[start]

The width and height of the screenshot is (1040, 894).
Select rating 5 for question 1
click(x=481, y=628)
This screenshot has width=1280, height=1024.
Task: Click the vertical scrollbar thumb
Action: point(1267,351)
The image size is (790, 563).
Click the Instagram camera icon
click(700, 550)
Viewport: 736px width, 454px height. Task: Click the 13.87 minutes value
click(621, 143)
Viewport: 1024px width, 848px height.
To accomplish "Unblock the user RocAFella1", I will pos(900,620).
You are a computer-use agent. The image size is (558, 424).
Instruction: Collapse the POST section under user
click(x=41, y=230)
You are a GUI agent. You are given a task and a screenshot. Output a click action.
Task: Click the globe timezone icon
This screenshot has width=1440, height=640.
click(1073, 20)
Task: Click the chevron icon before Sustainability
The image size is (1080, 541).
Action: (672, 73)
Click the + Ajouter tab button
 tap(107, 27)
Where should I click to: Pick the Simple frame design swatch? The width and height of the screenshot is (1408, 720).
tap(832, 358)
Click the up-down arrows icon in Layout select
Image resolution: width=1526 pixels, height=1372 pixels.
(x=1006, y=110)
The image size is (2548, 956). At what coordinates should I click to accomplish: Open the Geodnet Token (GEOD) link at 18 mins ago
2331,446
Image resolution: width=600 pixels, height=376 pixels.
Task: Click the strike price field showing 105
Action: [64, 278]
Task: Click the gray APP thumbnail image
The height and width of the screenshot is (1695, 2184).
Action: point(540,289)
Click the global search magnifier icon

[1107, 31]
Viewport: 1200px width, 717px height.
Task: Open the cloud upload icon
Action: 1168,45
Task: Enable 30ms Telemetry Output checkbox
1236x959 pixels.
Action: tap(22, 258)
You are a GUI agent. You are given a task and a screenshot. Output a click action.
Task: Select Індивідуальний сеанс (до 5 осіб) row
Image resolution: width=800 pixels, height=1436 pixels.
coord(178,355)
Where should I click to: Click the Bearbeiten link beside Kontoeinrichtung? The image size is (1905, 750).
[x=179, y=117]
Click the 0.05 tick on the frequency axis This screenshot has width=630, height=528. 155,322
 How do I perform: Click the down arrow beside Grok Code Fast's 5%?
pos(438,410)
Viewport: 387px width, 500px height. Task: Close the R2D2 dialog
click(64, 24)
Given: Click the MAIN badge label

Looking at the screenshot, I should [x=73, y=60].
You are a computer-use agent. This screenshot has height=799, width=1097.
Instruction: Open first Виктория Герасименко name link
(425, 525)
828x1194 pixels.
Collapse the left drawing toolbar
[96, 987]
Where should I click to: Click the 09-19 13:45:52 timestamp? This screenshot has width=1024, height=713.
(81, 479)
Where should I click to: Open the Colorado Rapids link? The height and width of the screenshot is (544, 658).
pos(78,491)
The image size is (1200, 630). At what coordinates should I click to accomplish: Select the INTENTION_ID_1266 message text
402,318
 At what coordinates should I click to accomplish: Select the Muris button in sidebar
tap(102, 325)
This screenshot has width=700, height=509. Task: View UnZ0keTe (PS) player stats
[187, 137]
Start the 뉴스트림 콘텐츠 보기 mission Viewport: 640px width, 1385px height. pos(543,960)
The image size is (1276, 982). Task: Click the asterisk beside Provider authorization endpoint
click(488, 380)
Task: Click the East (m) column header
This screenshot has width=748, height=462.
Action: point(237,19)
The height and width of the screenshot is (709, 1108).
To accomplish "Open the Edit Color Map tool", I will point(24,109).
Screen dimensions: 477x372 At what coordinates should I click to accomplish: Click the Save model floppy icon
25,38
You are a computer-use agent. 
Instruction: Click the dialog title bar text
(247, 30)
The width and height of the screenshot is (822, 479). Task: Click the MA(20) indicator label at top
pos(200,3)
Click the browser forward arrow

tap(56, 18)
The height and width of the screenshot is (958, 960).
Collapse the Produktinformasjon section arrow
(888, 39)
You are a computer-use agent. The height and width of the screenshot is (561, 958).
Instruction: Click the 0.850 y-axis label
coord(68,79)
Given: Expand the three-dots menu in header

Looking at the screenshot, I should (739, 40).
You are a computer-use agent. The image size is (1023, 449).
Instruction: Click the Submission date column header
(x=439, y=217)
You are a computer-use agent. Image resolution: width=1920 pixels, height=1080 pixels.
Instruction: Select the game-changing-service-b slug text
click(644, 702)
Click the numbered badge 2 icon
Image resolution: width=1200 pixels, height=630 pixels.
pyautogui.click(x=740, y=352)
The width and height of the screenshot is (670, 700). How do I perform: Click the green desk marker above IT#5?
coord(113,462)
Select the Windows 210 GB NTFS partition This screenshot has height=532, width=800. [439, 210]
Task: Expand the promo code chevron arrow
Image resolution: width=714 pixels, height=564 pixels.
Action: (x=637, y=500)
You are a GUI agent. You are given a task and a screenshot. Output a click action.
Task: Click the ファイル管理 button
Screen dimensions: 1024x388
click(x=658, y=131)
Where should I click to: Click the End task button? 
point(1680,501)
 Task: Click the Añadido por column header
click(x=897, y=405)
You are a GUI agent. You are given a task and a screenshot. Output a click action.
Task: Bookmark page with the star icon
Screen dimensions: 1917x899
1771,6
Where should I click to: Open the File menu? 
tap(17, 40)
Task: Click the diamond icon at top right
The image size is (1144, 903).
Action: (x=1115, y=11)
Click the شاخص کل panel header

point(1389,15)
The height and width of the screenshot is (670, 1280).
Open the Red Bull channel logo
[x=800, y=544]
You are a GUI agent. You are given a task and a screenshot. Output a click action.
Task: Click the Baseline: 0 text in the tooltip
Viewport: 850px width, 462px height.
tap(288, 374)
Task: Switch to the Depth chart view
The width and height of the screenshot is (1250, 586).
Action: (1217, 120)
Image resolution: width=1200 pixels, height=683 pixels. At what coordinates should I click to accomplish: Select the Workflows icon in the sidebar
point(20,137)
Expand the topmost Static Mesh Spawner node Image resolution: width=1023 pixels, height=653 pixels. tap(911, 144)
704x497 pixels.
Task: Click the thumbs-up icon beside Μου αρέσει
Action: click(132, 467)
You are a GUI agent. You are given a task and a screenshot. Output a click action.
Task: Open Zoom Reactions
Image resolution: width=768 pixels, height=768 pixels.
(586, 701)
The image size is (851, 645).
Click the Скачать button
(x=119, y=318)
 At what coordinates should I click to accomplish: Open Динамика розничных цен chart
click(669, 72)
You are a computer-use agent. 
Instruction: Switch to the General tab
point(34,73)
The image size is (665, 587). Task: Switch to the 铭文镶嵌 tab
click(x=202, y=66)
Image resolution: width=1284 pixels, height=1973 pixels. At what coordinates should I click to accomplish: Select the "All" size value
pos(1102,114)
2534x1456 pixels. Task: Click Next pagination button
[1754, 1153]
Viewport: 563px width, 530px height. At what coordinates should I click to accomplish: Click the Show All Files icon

[end]

**WRITTEN EXERCISE:**
Please quote every one of the records above word for word, from the first line through the last.

**ANSWER:**
The width and height of the screenshot is (1040, 894).
Select rating 5 for question 1
click(x=481, y=628)
This screenshot has width=1280, height=1024.
Task: Click the vertical scrollbar thumb
Action: point(1267,351)
The image size is (790, 563).
Click the Instagram camera icon
click(700, 550)
Viewport: 736px width, 454px height. Task: Click the 13.87 minutes value
click(621, 143)
Viewport: 1024px width, 848px height.
To accomplish "Unblock the user RocAFella1", I will pos(900,620).
You are a computer-use agent. The image size is (558, 424).
Instruction: Collapse the POST section under user
click(x=41, y=230)
You are a GUI agent. You are given a task and a screenshot. Output a click action.
Task: Click the globe timezone icon
This screenshot has width=1440, height=640.
click(1073, 20)
Task: Click the chevron icon before Sustainability
The image size is (1080, 541).
Action: (672, 73)
Click the + Ajouter tab button
 tap(107, 27)
Where should I click to: Pick the Simple frame design swatch? The width and height of the screenshot is (1408, 720).
tap(832, 358)
Click the up-down arrows icon in Layout select
Image resolution: width=1526 pixels, height=1372 pixels.
(x=1006, y=110)
The image size is (2548, 956). At what coordinates should I click to accomplish: Open the Geodnet Token (GEOD) link at 18 mins ago
2331,446
Image resolution: width=600 pixels, height=376 pixels.
Task: Click the strike price field showing 105
Action: [64, 278]
Task: Click the gray APP thumbnail image
The height and width of the screenshot is (1695, 2184).
Action: point(540,289)
Click the global search magnifier icon

[1107, 31]
Viewport: 1200px width, 717px height.
Task: Open the cloud upload icon
Action: 1168,45
Task: Enable 30ms Telemetry Output checkbox
1236x959 pixels.
Action: tap(22, 258)
You are a GUI agent. You are given a task and a screenshot. Output a click action.
Task: Select Індивідуальний сеанс (до 5 осіб) row
Image resolution: width=800 pixels, height=1436 pixels.
coord(178,355)
Where should I click to: Click the Bearbeiten link beside Kontoeinrichtung? The image size is (1905, 750).
[x=179, y=117]
Click the 0.05 tick on the frequency axis This screenshot has width=630, height=528. 155,322
 How do I perform: Click the down arrow beside Grok Code Fast's 5%?
pos(438,410)
Viewport: 387px width, 500px height. Task: Close the R2D2 dialog
click(64, 24)
Given: Click the MAIN badge label

Looking at the screenshot, I should [x=73, y=60].
You are a computer-use agent. This screenshot has height=799, width=1097.
Instruction: Open first Виктория Герасименко name link
(425, 525)
828x1194 pixels.
Collapse the left drawing toolbar
[96, 987]
Where should I click to: Click the 09-19 13:45:52 timestamp? This screenshot has width=1024, height=713.
(81, 479)
Where should I click to: Open the Colorado Rapids link? The height and width of the screenshot is (544, 658).
pos(78,491)
The image size is (1200, 630). At what coordinates should I click to accomplish: Select the INTENTION_ID_1266 message text
402,318
 At what coordinates should I click to accomplish: Select the Muris button in sidebar
tap(102, 325)
This screenshot has width=700, height=509. Task: View UnZ0keTe (PS) player stats
[187, 137]
Start the 뉴스트림 콘텐츠 보기 mission Viewport: 640px width, 1385px height. pos(543,960)
The image size is (1276, 982). Task: Click the asterisk beside Provider authorization endpoint
click(488, 380)
Task: Click the East (m) column header
This screenshot has width=748, height=462.
Action: point(237,19)
The height and width of the screenshot is (709, 1108).
To accomplish "Open the Edit Color Map tool", I will point(24,109).
Screen dimensions: 477x372 At what coordinates should I click to accomplish: Click the Save model floppy icon
25,38
You are a computer-use agent. 
Instruction: Click the dialog title bar text
(247, 30)
The width and height of the screenshot is (822, 479). Task: Click the MA(20) indicator label at top
pos(200,3)
Click the browser forward arrow

tap(56, 18)
The height and width of the screenshot is (958, 960).
Collapse the Produktinformasjon section arrow
(888, 39)
You are a computer-use agent. The height and width of the screenshot is (561, 958).
Instruction: Click the 0.850 y-axis label
coord(68,79)
Given: Expand the three-dots menu in header

Looking at the screenshot, I should (739, 40).
You are a computer-use agent. The image size is (1023, 449).
Instruction: Click the Submission date column header
(x=439, y=217)
You are a computer-use agent. Image resolution: width=1920 pixels, height=1080 pixels.
Instruction: Select the game-changing-service-b slug text
click(644, 702)
Click the numbered badge 2 icon
Image resolution: width=1200 pixels, height=630 pixels.
pyautogui.click(x=740, y=352)
The width and height of the screenshot is (670, 700). How do I perform: Click the green desk marker above IT#5?
coord(113,462)
Select the Windows 210 GB NTFS partition This screenshot has height=532, width=800. [439, 210]
Task: Expand the promo code chevron arrow
Image resolution: width=714 pixels, height=564 pixels.
Action: (x=637, y=500)
You are a GUI agent. You are given a task and a screenshot. Output a click action.
Task: Click the ファイル管理 button
Screen dimensions: 1024x388
click(x=658, y=131)
Where should I click to: Click the End task button? 
point(1680,501)
 Task: Click the Añadido por column header
click(x=897, y=405)
You are a GUI agent. You are given a task and a screenshot. Output a click action.
Task: Bookmark page with the star icon
Screen dimensions: 1917x899
1771,6
Where should I click to: Open the File menu? 
tap(17, 40)
Task: Click the diamond icon at top right
The image size is (1144, 903).
Action: (x=1115, y=11)
Click the شاخص کل panel header

point(1389,15)
The height and width of the screenshot is (670, 1280).
Open the Red Bull channel logo
[x=800, y=544]
You are a GUI agent. You are given a task and a screenshot. Output a click action.
Task: Click the Baseline: 0 text in the tooltip
Viewport: 850px width, 462px height.
tap(288, 374)
Task: Switch to the Depth chart view
The width and height of the screenshot is (1250, 586).
Action: (1217, 120)
Image resolution: width=1200 pixels, height=683 pixels. At what coordinates should I click to accomplish: Select the Workflows icon in the sidebar
point(20,137)
Expand the topmost Static Mesh Spawner node Image resolution: width=1023 pixels, height=653 pixels. tap(911, 144)
704x497 pixels.
Task: Click the thumbs-up icon beside Μου αρέσει
Action: click(132, 467)
You are a GUI agent. You are given a task and a screenshot. Output a click action.
Task: Open Zoom Reactions
Image resolution: width=768 pixels, height=768 pixels.
(586, 701)
The image size is (851, 645).
Click the Скачать button
(x=119, y=318)
 At what coordinates should I click to accomplish: Open Динамика розничных цен chart
click(669, 72)
You are a computer-use agent. 
Instruction: Switch to the General tab
point(34,73)
The image size is (665, 587). Task: Switch to the 铭文镶嵌 tab
click(x=202, y=66)
Image resolution: width=1284 pixels, height=1973 pixels. At what coordinates should I click to accomplish: Select the "All" size value
pos(1102,114)
2534x1456 pixels. Task: Click Next pagination button
[1754, 1153]
Viewport: 563px width, 530px height. At what coordinates should I click to accomplish: Click the Show All Files icon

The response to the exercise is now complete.